How I Came to be a Kicker

When Dan first suggested that we start a product design studio, I was immersed in other things. I lived in Brooklyn at the time, and had spent the past several years managing large design teams, thinking through agency-type design management problems and the business context that is building websites. Dan was working on his book Designing Interactive Gestures, and our discussions about it gave me a renewed energy and enthusiasm that I hadn’t felt in a while. I missed integrating the digital and physical realms and thinking about the body, space, and context.

I started to take the idea more seriously. While I enjoyed challenges of management and I’d learned a ton about agencies and operations, I missed doing the actual design work.  I wanted to be able to think strategically and execute on the vision, which is hard to do in a large design agency. I was ready to put my experience to work on creating a company from scratch, whose success was on us to make happen.

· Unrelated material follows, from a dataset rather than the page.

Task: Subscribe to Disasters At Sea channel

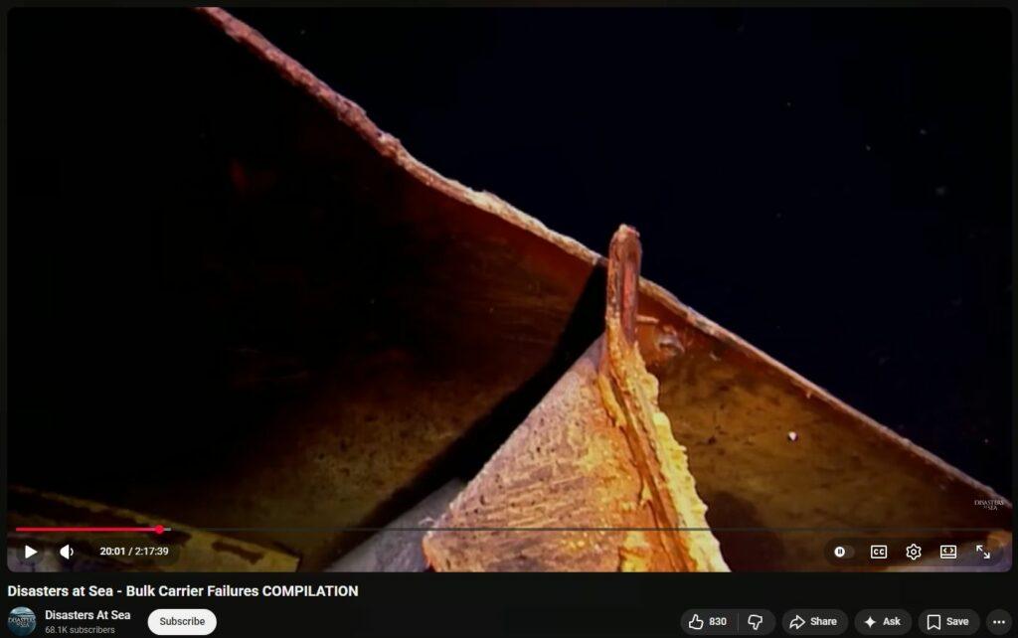Action: [182, 622]
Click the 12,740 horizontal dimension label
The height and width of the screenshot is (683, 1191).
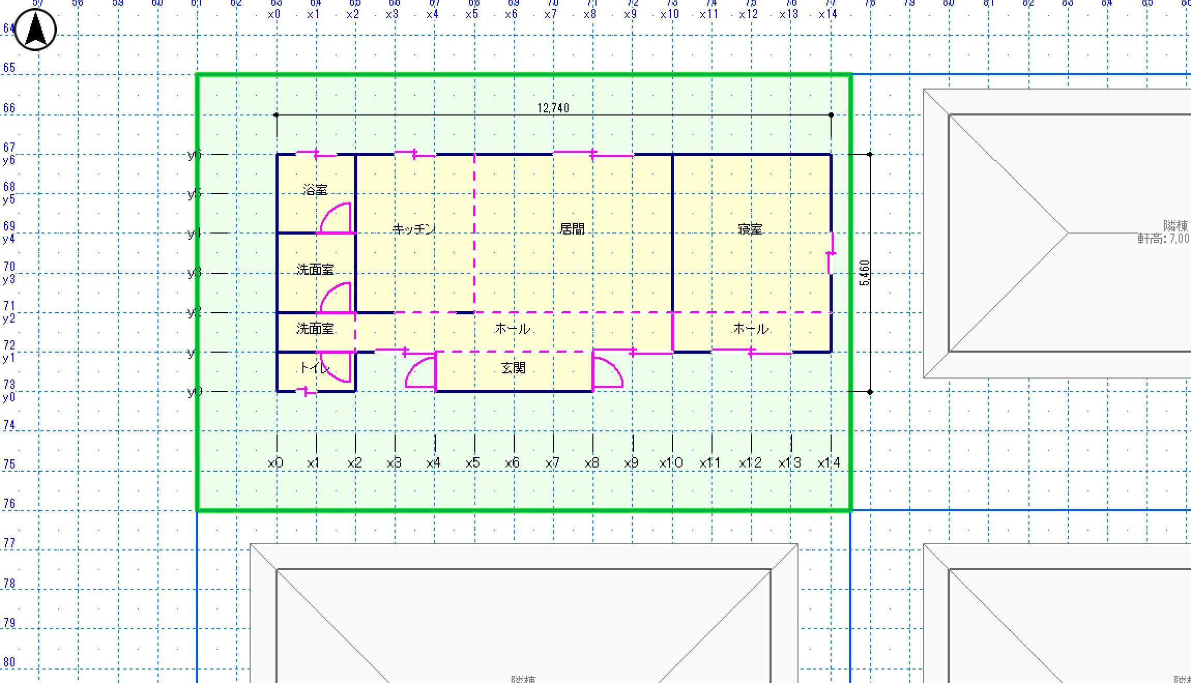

I also wanted to get back to more physical interaction design, working with embedded technologies to make everyday objects more desirable, responsive and adaptive to our needs.  I’d first started working with tangible interfaces in 2001, when I had the fortune to participate in interaction design experimentation at its most extravagant—the Prada Broadway Epicenter store in NYC.  Working for Prada piqued my interest in designing for services and tangible interactions, and led me to Interaction Ivrea, where I spent two years focusing on the physical (objects and environments) and on collaboration (multiple designers working together, sketching, modeling, and iterating ideas). I missed learning by making, thinking holistically, and collaborating across disciplines, always considering users and their context at the core of the design problem. To me, this is how better products are made.

Here was an opportunity to create a studio that specializes in just that … I’d just need to move to San Francisco to do it.

So last week, I did.

Why Kicker, you ask? The team. When Dan, Jody, Tom, Mike and I had our first meeting, I knew that the chemistry was right. We’re not all cut from the same cloth—far from it. But we complement each other’s strengths really well. Dan writes really cool books. Jody builds robots that destroy her art. Tom designs shoes. And Mike’s kept a refrigerator door souvenir from his last project. We each bring a different perspective to the table, whether we’re designing an object for a client, or the way our company works. I think this makes us a better design team, and allows us to design better products as a whole than we would on our own.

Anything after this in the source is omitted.